It was nice owning you.
Four years ago in California, a graduate student by the name of Supap Kirtsaeng paid part of his tuition by reselling, at a profit, textbooks he'd bought from overseas. A publisher called Wiley and Sons brought a lawsuit against him, alleging that he was acting as an "unauthorized reseller" and thus breaching copyright law. The ensuing legal case has made its way to the Supreme Court, which will begin hearing arguments on Monday, and though it hasn't attracted much press attention, the hearing has massive implications. Sources as politically disparate as DemandProgress.org and Forbes.com have warned that our right to buy and sell our own property hangs in the balance.

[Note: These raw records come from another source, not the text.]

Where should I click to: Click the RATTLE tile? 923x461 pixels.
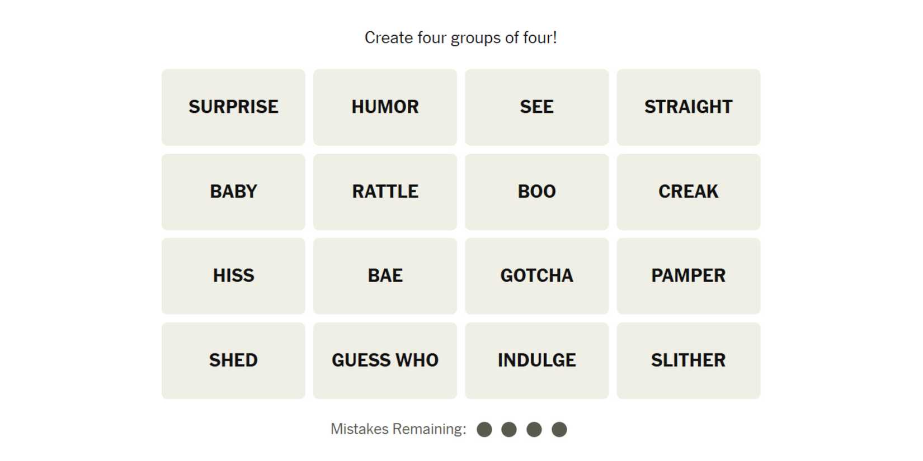point(385,192)
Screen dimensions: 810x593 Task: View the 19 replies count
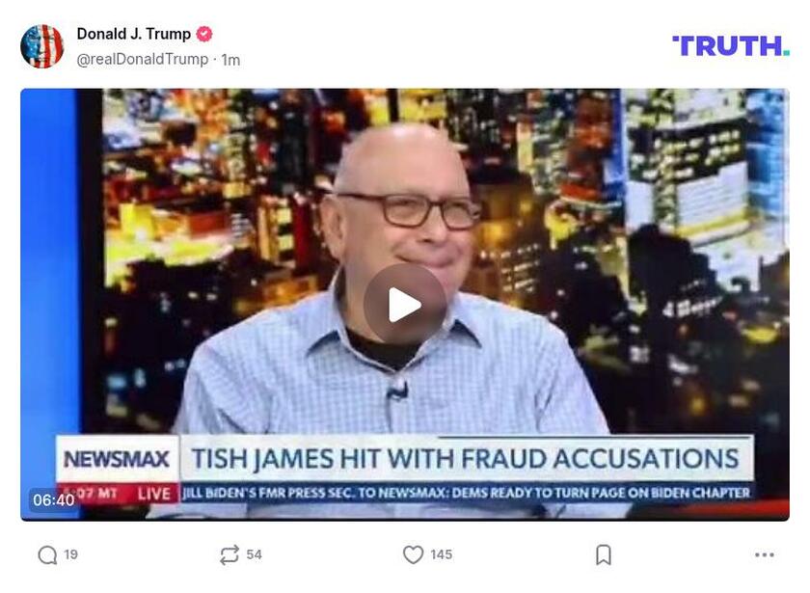click(x=70, y=554)
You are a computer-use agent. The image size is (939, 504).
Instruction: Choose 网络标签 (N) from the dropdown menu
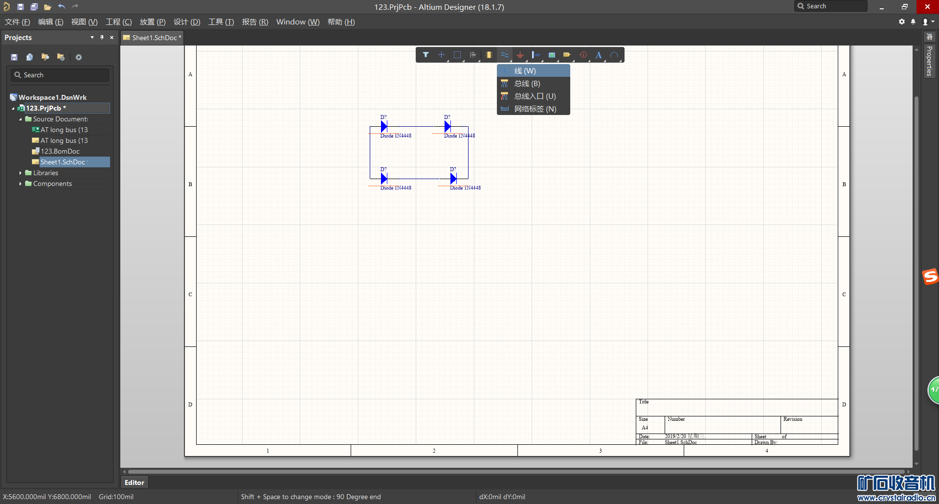coord(535,109)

The linchpin of Kirtsaeng's defense is the "first-sale doctrine" (established in 1908 by the Supreme Court's Bobbs-Merrill Co. v. Straus decision, and affirmed in the Copyright Act of 1976), which holds that a person buying a product purchases not only the use of the item, but also the right to dispose of it as he/she sees fit. Whether that means selling the item secondhand or tossing it on a bonfire, the copyright holder has nothing to say about it. In this case, a victory for Wiley would invalidate "first-sale" and require anyone reselling a copyrighted item to get permission from the copyright holder. In other words, you could be sued for selling old DVDs at a garage sale. You could be sued for unloading an iPod on Ebay. And getting rid of textbooks? Impossible, unless you return them to the manufacturer for pennies on the dollar.

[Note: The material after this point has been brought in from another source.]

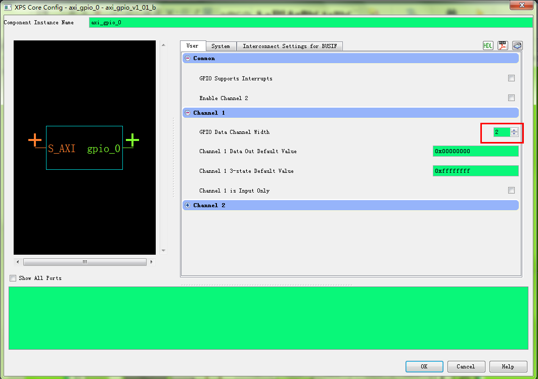Open the PDF datasheet icon
The image size is (538, 379).
pos(503,45)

Essentially, if Wiley and Sons have their way, any book or movie you buy will no longer be "your copy." It will be the publisher's copy, for which you have purchased the non-transferable right of use. It's worth noting that property rights in Tsarist Russia worked the same way: all land belonged to the Tsar. The most that any citizen could buy was the right to use the land, and even that right reverted to the Tsar as soon as the citizen should die, default, or be arrested.
We're looking at an America where patent and copyright holders have the same property rights that Nicholas II had. And while there's nothing un-Capitalist about that, it does seem slightly un-American. Kirtsaeng v. Wiley has nothing to do with Capitalism vs. Socialism. It is simply the private property claims of copyright holders butting up against those of, well, everyone else. If the copyright holders win, they will be able to limit the right of everyone else to hold private property. And if that kind of power is dangerous in the hands of the government, is it less so in the hands of book publishers, film studios, and tech companies? Regardless of who your masters are, when you're not free, you're not free.